| Passage provided |
↓

Being naturally crimped, little gaps between wool fibres trap air, making it the perfect insulator. Wool holds colour dyes well, resists dirt and wrinkles, has low allergens, anti-microbial properties, doesn’t hold static electricity and has a low fire danger compared to other common textiles. With so many benefits, it’s little wonder wool receives the accolades it does.

Today, Australian wool is a $2.3 billion industry that employs thousands of people in regional and rural areas, providing a quarter of the world’s wool and 85 per cent of the world’s fine apparel wool.

But despite such large yields, Australia is lagging behind the rest of the world as retailers and consumers demand more ethical and environmental products.

A curly topic

Merino sheep have long been prized for their super fine wool; it’s thought they’ve been domesticated for 12,000 years. Originally from a cool-climate in the hills of Turkey, modern merino’s are bred to have folds in the skin so there’s more wool per animal, but this means dirt and feces get caught in their oily wool – and in a hot climate like Australia this dirty wool is perfect for flies to lay their eggs in, leading to fly strike – commonly dealt with by mulesing.

↑

| Information provided |
↓

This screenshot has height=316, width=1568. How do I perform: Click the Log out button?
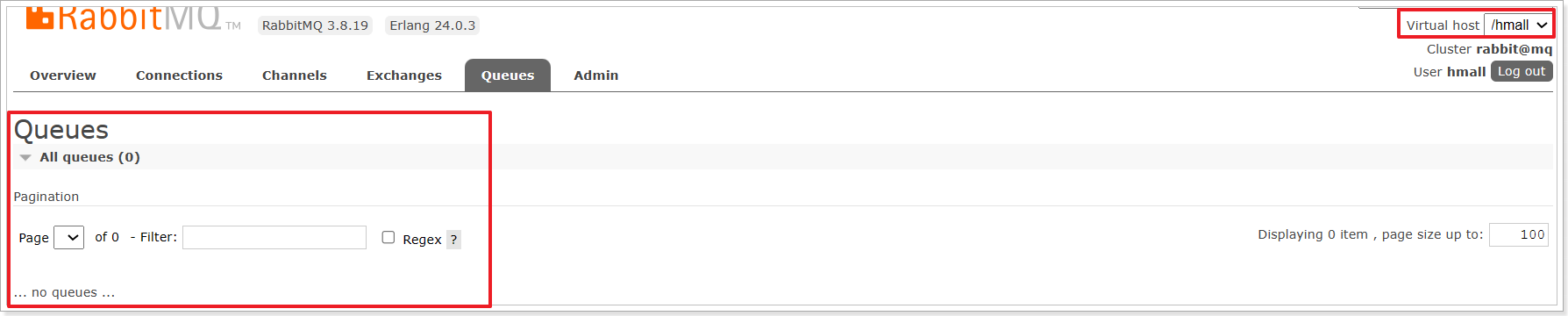click(x=1522, y=71)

↑

| Task set |
1/ According to the passage on wool, what share of the world's fine apparel wool does Australia provide?
2/ Echo the passage on wool between "But despite such" and "and environmental products.", inclusive.

| Answers to this exercise |
1/ 85 per cent

2/
But despite such large yields, Australia is lagging behind the rest of the world as retailers and consumers demand more ethical and environmental products.